L'invasione longobarda aveva confiscato, in pratica e per diritto di conquista, i terreni, trasformando gli antichi castra in distretti arimanici e le campagne in immense estensioni di nessuno, che duchi e re finiranno col considerare proprie.
Il progressivo affermarsi del cristianesimo, inoltre, aveva determinato esigenze di nuovi rapporti umani e spirituali. Gli antichi pagi dell'epoca romana, già trasformati in villae e vici, cedettero il passo alla plebs, o pieve. Da epoche remote un luogo, contrassegnato magari da un albero annoso, serviva ai conciliaboli intertribali per la trattazione e la discussione dei problemi vitali, o al commercio (i fori); anche la sentenza dei fratelli Minucii presupponeva frequenti assemblee dei Langensi. Per i convertiti alla nuova fede, quei raduni avrebbero servito ad esprimere l'essenza stessa della loro credenza, basata sulla carità: l'assemblea diventava la ecclesia, la chiesa. L'ombra propizia dell'albero era sostituita dalle volte di un tempio, la pieve, dentro la quale gli uomini si sentivano "plebe o popolo di Dio".
Nella
nostra zona il fenomeno ebbe un'espressione topografica, tuttora perfettamente
individuabile.
Se
il castellum romano, a nostro avviso, aveva avuto il suo fulcro nel comprensorio
dominato strategicamente dall'omonima altura e attraversato dalla Postumia,
nell'alto medioevo il declino e l'abbandono della strada ebbe per conseguenza
uno slittamento dell'attività a valle, dove le nuove direttrici di marcia
aprivano l'accesso, attraverso altri valichi, a quelle terre, che cronisti e
popoli cominciarono a chiamare per antonomasia longobardiche, di Lombardia. Così
noi spieghiamo il sorgere della pieve altomedievale di S. Stefano di Langasco, a
Làrvego. Dagli sparsi casolari, disseminati nella valle dell'antico Edus, che
trasformerà poi, nell'affermarsi della nuova lingua, il suo nome in Verde
(contrapposto al nome Secca dell'altro confluente da cui risultava il Polcevera),
era più facile scendere a valle, nella nuova chiesa.

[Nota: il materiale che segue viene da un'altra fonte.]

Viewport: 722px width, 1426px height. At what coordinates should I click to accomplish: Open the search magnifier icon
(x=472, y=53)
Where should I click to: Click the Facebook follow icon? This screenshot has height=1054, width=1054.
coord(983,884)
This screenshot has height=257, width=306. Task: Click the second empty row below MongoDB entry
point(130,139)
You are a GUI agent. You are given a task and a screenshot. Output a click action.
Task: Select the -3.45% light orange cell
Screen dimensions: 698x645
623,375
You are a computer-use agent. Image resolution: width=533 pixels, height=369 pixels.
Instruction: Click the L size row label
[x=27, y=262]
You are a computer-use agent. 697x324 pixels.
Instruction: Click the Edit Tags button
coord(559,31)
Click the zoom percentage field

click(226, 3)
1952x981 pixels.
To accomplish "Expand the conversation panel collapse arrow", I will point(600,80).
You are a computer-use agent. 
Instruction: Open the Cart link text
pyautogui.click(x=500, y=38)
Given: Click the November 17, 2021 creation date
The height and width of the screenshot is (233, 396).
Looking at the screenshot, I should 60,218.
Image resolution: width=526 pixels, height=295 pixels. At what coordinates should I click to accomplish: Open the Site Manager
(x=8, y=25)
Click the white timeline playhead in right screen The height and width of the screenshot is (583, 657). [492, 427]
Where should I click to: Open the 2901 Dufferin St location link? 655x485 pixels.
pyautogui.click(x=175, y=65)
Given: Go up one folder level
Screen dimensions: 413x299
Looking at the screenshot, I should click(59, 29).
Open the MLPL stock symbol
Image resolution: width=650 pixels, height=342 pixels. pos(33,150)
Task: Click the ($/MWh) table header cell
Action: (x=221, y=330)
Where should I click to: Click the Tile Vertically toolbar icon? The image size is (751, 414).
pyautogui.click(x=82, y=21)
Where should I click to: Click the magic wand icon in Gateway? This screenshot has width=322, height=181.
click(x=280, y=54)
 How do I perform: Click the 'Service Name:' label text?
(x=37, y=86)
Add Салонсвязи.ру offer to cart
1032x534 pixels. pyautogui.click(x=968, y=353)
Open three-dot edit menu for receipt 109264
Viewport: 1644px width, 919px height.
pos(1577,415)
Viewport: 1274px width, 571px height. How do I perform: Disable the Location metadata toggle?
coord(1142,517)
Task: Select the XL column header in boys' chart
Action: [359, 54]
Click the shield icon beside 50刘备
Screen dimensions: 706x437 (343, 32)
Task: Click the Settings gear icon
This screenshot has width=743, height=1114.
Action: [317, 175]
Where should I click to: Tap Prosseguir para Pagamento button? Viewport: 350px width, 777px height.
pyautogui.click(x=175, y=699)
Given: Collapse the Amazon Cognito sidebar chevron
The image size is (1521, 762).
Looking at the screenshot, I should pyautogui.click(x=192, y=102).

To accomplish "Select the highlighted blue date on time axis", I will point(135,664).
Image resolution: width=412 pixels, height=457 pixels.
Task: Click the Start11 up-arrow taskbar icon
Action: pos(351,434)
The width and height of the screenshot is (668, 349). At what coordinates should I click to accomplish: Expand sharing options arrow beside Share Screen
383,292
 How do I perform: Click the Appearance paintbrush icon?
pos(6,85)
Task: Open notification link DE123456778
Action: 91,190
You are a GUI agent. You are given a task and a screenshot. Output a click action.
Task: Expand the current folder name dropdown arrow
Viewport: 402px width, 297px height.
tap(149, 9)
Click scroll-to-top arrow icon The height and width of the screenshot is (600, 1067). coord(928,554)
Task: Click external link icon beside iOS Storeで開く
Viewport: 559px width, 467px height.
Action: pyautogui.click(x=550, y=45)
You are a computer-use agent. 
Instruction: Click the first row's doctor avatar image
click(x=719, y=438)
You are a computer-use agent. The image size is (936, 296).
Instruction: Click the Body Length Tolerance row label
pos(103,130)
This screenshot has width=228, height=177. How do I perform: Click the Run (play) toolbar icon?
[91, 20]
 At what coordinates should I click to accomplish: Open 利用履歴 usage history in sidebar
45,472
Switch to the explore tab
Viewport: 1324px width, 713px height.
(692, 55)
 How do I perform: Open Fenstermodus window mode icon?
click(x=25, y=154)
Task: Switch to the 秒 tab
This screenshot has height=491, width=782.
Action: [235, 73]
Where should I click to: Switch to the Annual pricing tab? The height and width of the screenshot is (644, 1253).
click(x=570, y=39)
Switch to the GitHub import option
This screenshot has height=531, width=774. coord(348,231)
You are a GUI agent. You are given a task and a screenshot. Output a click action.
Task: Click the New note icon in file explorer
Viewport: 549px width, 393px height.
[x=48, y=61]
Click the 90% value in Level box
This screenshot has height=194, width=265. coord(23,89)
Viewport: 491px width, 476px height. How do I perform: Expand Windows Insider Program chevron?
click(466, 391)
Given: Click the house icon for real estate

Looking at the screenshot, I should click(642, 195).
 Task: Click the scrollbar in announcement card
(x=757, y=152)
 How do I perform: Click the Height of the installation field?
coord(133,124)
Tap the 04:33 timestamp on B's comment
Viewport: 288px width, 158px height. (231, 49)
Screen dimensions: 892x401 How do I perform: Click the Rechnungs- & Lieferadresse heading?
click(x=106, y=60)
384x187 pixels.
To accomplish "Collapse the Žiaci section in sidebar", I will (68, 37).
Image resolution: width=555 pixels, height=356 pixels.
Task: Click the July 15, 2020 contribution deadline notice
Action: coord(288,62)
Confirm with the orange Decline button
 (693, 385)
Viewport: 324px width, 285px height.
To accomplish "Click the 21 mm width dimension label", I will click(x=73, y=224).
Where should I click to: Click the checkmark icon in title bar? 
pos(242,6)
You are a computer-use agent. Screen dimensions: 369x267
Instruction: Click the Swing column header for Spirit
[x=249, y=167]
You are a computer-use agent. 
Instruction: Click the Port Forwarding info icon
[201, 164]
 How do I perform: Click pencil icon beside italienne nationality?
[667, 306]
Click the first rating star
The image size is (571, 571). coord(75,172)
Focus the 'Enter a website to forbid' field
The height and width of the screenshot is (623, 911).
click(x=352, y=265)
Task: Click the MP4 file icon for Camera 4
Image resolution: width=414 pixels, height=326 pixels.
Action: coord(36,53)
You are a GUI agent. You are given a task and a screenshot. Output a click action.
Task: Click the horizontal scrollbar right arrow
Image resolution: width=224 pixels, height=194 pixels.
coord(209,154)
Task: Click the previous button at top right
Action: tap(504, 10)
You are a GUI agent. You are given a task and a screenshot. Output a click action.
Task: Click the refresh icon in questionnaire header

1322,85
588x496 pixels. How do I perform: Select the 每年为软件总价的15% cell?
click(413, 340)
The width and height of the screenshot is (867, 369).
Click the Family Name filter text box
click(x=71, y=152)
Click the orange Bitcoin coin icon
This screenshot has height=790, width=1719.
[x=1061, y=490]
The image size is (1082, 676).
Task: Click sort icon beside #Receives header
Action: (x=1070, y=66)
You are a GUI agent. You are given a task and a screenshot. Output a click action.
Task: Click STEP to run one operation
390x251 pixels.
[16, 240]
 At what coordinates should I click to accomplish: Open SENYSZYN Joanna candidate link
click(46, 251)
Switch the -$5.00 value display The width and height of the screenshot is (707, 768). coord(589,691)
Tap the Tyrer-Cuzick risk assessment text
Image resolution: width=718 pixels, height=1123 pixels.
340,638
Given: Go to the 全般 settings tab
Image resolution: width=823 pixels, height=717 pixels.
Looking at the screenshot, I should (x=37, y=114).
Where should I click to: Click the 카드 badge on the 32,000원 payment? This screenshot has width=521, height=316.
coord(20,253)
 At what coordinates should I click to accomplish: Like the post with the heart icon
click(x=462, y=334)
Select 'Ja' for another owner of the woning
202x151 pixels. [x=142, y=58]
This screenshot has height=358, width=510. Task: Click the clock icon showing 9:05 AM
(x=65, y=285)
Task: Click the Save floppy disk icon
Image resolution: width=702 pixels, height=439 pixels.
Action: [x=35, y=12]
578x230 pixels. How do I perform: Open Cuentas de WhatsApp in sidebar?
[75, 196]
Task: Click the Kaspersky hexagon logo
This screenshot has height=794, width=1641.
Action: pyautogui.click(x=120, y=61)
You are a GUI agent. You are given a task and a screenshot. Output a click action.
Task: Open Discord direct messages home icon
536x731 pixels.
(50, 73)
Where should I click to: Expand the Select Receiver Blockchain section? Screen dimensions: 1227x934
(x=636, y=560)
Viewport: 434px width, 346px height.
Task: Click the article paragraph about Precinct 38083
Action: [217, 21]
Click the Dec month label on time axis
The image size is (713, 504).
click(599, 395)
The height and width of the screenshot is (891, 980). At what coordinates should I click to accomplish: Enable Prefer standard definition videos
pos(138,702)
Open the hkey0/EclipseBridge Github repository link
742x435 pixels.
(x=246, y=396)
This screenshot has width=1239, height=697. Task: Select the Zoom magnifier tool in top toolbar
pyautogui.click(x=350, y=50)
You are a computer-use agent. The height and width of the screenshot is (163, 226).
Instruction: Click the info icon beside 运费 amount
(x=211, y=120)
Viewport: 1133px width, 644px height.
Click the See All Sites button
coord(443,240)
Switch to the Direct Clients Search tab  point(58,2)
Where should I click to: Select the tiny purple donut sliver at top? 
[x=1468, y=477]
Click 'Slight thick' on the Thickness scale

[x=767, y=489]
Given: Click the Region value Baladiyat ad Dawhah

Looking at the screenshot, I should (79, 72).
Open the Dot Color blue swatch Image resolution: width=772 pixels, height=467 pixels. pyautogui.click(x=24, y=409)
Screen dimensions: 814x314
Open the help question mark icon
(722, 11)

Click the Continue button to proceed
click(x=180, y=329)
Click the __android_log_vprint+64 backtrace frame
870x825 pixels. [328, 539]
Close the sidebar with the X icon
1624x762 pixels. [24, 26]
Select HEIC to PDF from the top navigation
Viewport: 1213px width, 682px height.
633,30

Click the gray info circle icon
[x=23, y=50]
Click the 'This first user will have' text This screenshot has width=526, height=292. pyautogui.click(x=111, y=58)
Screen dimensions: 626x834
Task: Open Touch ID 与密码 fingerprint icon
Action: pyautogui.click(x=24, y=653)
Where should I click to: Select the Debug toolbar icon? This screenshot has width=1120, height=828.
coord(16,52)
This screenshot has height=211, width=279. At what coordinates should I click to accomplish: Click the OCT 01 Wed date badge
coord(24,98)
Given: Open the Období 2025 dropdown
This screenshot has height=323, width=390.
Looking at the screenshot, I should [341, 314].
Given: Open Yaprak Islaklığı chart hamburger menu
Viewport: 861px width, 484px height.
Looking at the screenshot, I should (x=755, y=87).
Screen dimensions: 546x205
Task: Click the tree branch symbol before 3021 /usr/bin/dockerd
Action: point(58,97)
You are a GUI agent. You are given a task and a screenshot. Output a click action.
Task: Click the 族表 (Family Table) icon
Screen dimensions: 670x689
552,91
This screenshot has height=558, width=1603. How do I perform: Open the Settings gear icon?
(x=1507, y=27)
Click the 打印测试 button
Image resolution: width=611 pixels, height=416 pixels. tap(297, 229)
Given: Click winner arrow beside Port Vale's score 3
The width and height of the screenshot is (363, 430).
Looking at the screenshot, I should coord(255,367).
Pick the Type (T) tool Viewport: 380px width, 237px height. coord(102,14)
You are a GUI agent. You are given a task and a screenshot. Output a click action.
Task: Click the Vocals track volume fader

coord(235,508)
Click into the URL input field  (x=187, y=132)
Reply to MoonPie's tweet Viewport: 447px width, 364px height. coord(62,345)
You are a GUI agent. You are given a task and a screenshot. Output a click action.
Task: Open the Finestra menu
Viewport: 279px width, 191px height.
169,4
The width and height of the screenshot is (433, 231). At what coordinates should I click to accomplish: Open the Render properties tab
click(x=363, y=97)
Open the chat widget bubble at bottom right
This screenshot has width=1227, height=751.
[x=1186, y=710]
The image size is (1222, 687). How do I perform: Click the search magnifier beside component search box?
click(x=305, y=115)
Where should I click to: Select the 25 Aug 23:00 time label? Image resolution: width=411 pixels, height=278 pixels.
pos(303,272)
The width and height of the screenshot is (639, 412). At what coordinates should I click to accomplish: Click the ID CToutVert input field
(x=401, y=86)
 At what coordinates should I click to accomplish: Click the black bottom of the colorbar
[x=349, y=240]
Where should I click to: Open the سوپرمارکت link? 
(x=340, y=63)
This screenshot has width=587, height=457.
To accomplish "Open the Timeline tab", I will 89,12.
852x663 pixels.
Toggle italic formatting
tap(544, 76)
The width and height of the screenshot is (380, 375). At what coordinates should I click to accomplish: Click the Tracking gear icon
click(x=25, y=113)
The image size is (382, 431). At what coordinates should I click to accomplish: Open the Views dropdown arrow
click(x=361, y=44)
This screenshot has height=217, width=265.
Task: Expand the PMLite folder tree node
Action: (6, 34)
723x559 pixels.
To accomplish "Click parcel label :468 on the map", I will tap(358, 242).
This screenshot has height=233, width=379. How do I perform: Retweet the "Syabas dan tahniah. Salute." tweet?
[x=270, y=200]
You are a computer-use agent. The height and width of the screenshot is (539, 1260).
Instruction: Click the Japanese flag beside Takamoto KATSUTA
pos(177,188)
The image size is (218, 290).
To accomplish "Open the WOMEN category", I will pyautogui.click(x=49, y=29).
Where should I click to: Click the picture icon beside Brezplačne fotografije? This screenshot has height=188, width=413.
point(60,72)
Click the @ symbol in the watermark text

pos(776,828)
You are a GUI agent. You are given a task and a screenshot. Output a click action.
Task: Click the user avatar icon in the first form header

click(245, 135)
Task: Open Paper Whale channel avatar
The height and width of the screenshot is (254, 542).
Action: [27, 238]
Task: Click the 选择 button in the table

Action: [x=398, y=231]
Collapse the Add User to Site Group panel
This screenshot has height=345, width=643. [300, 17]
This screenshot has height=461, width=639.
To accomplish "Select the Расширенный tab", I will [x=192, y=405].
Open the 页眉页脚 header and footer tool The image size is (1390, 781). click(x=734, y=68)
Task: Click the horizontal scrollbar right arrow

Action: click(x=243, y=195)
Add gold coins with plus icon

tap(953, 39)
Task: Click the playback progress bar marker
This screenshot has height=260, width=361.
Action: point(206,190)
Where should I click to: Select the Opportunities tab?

Ancora oggi una prominenza, che domina dall'alto, ha un significativo nome: "Bricco del corno". Di lassù partiva la voce che chiamava a raccolta. Non per nulla, poco distante a quota 357 esiste il castellá, il "castellaro", evidente richiamo ad una sede, ad una funzione di vigilanza sulla nuova configurazione demica della zona.
Ancora
non si conoscono documenti espliciti che ci indichino, con precisione, il
sorgere della pieve - edificio. Oggi siamo dinanzi ad una costruzione totalmente
rifatta. Della chiesa primitiva sopravvivono un'antica vasca esagonale di pietra
verde-scura, profonda 55 cm. adoperata presumibilmente per il battesimo, che era
una delle funzioni riservate in esclusiva alla pieve, e soprattutto il
campanile, che l'Alizeri nel 1859 trovava "bello e conservatissimo
monumento d'architettura antica. Meriterebbe, da parte delle competenti autorità,
una rivalorizzazione nella sua originaria struttura.